(REQUISITOS DEL EJERCICIO):
A) Responda, según el texto sobre la película, a las siguientes preguntas:
(i) ¿A qué renuncia el escritor frustrado al que da vida Herbert Marshall?
(ii) Según Catherine, ¿cómo pasa Charles todo el día?
(iii) ¿Qué le proporcionará a Barrett ganar el juicio y vencer al fiscal del distrito?
B) Transcriba sin alteraciones el pasaje del texto sobre la película comprendido entre «Tan solo, el» y «y lo anulan.», ambos incluidos.

(TEXTO PROPORCIONADO):
-=-=-=-=-

En contraposición, los hombres del film son hombres que dejan en las mujeres el control de sus vidas. Tanto Frank como Charles Tremayne son manipulados por las mujeres de la mansión. Saben que están siendo gobernados por ellas, pero son incapaces de hacer nada para evitarlo. Herbert Marshall realiza un breve pero brillante papel de escritor frustrado, que renuncia a su carrera por una vida plácida de ocio sin fin. Charles Tremayne se engaña a sí mismo culpando a su mujer de su propia apatía. La mirada desencantada del actor nos transmite la tristeza y la vergüenza que siente el personaje, ante los reproches de su mujer, por haber dejado de ser un brillante escritor para convertirse en un despilfarrador pedigüeño.
«Catherine: Charles, a veces tu encantadora personalidad es demasiado transparente.
Charles: ¿Pretendes decir que trescientos dólares alteran tu economía?
Catherine: Lo menos importante son los trescientos dólares, pero ¿cuánto tiempo hace que no ganas esa cifra?
Charles: Trabajo sin descanso.
Catherine: Claro, todo el día sentado en tu despacho escuchando música. Antes, en unas cuantas horas escribías casi un capítulo.
Charles: Es verdad, pero eso era antes de conocerte.»
Tan solo, el abogado Barrett, único hombre que desempeña un papel activo en el film, logra manejar con sus dotes de mando a Diane y a Frank a un tiempo, y no sólo lo hace para favorecer los interesas de su importante clienta, sino también, y sobre todo, para favorecer los suyos propios como letrado. Ganar el juicio y vencer al fiscal del distrito le proporcionarán el prestigio necesario para conseguir más clientes como los Tremayne. Barrett, lo mismo que Diane, trata a Frank como a un títere, ese comparsa que él se negaba a ser, pero que ha terminado siendo durante toda la película. Tanto Diane como Barrett juegan con Frank, se sirven de él y lo anulan.
«Barrett: Le doy mi palabra de que no estoy especialmente interesado en salvar su cuello, lo que me preocupa es mi cliente, Diana Tremayne.
Frank: Ya lo suponía.
Barrett: Pero juntos tienen más probabilidades que por separado. Las pruebas le señalan en especial a usted, puesto que en este caso interviene un automóvil.
Frank: Esa chica está loca si cree que va a salirse con la suya.
Barrett: Nadie pretende salirse con la suya, pero usted no debe ignorar la gravedad de lo que se le acusa. Ella tendrá muchas simpatías, es bonita y adoraba a su padre.»

-=-=-=-=-

(DATOS DE ORIGEN):
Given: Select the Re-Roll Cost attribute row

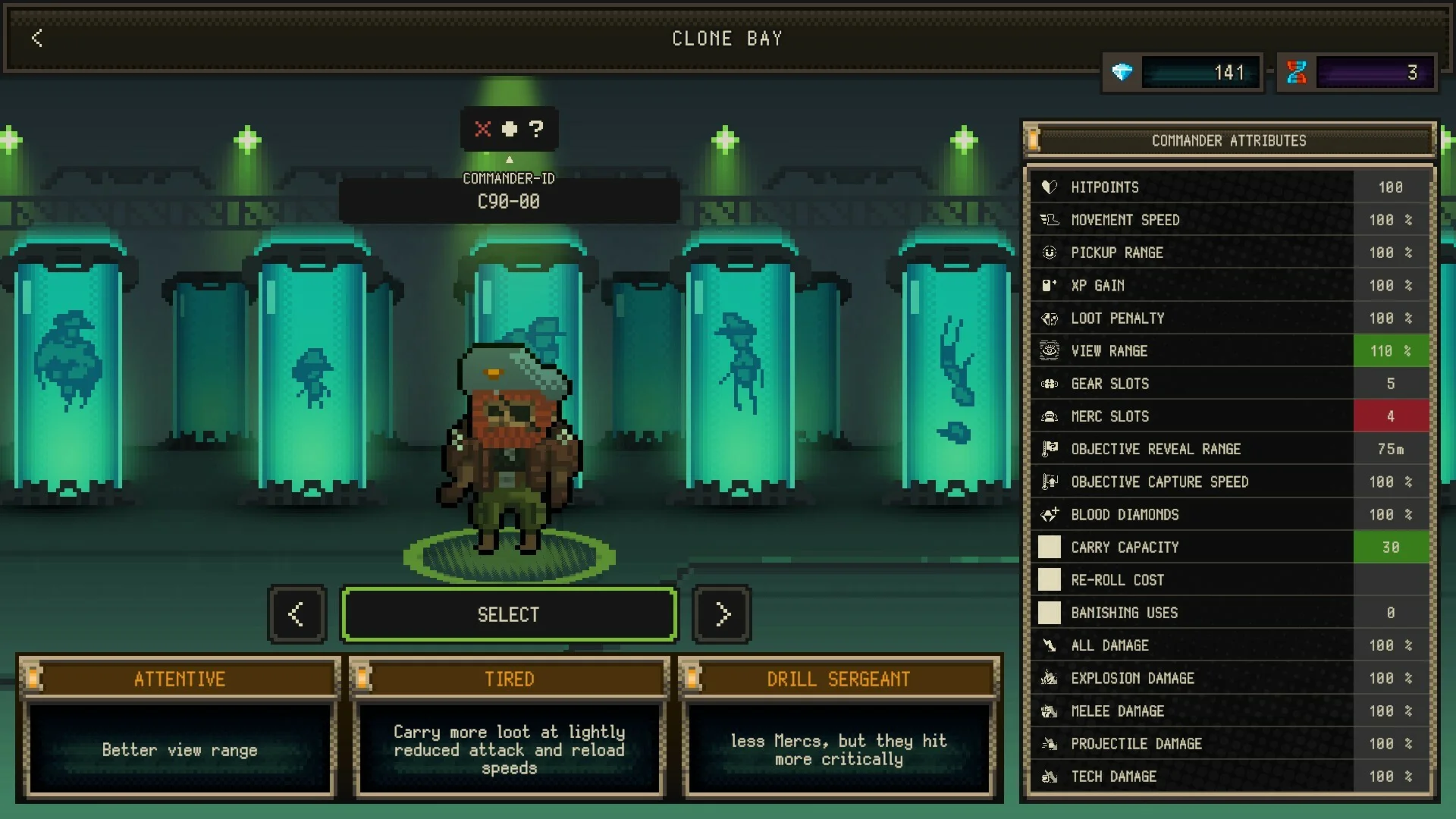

-=-=-=-=-

(LISTA DE RESPUESTAS):
A)
(i) Renuncia a su carrera por una vida plácida de ocio sin fin.
(ii) Lo pasa sentado en su despacho escuchando música.
(iii) Le proporcionará el prestigio necesario para conseguir más clientes como los Tremayne.

B)
Tan solo, el abogado Barrett, único hombre que desempeña un papel activo en el film, logra manejar con sus dotes de mando a Diane y a Frank a un tiempo, y no sólo lo hace para favorecer los interesas de su importante clienta, sino también, y sobre todo, para favorecer los suyos propios como letrado. Ganar el juicio y vencer al fiscal del distrito le proporcionarán el prestigio necesario para conseguir más clientes como los Tremayne. Barrett, lo mismo que Diane, trata a Frank como a un títere, ese comparsa que él se negaba a ser, pero que ha terminado siendo durante toda la película. Tanto Diane como Barrett juegan con Frank, se sirven de él y lo anulan.